EXTRACTED MATERIAL -
=-=-=

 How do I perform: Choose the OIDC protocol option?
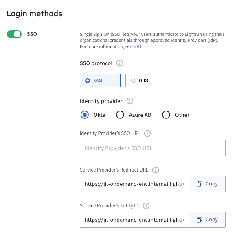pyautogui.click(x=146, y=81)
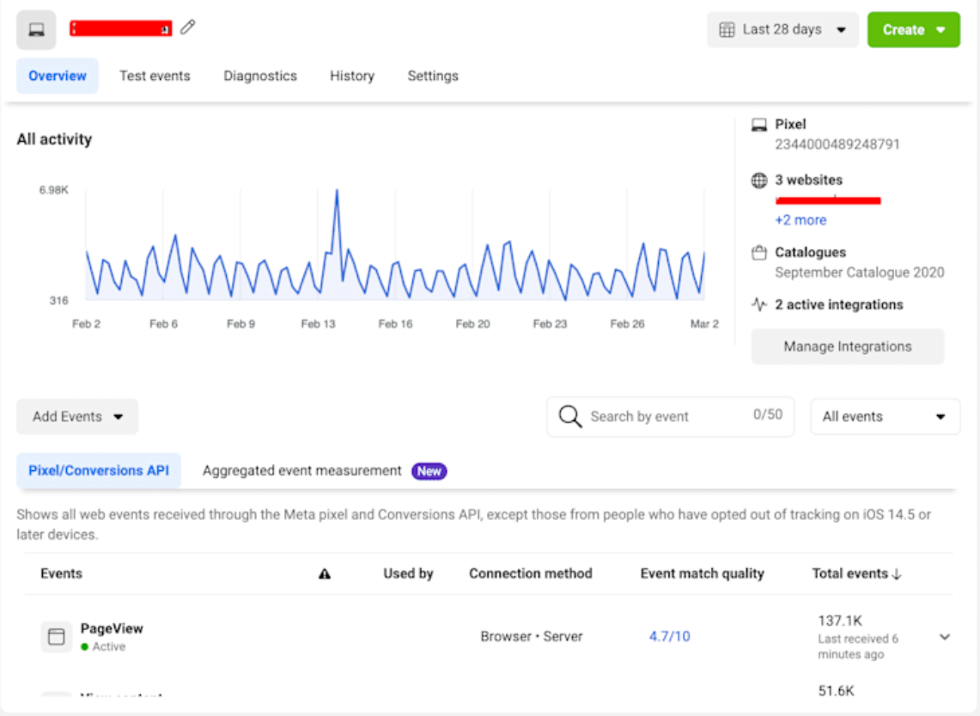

=-=-=

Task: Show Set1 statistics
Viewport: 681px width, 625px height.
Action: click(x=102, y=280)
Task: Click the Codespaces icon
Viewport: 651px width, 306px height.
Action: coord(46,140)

=-=-=

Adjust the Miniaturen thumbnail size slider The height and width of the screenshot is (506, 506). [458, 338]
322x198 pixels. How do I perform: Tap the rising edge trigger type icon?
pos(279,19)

=-=-=

WORK INSTRUCTION - Please show the lines of the material that contain the string "Task".

FINAL ANSWER -
Task: Show Set1 statistics
Task: Click the Codespaces icon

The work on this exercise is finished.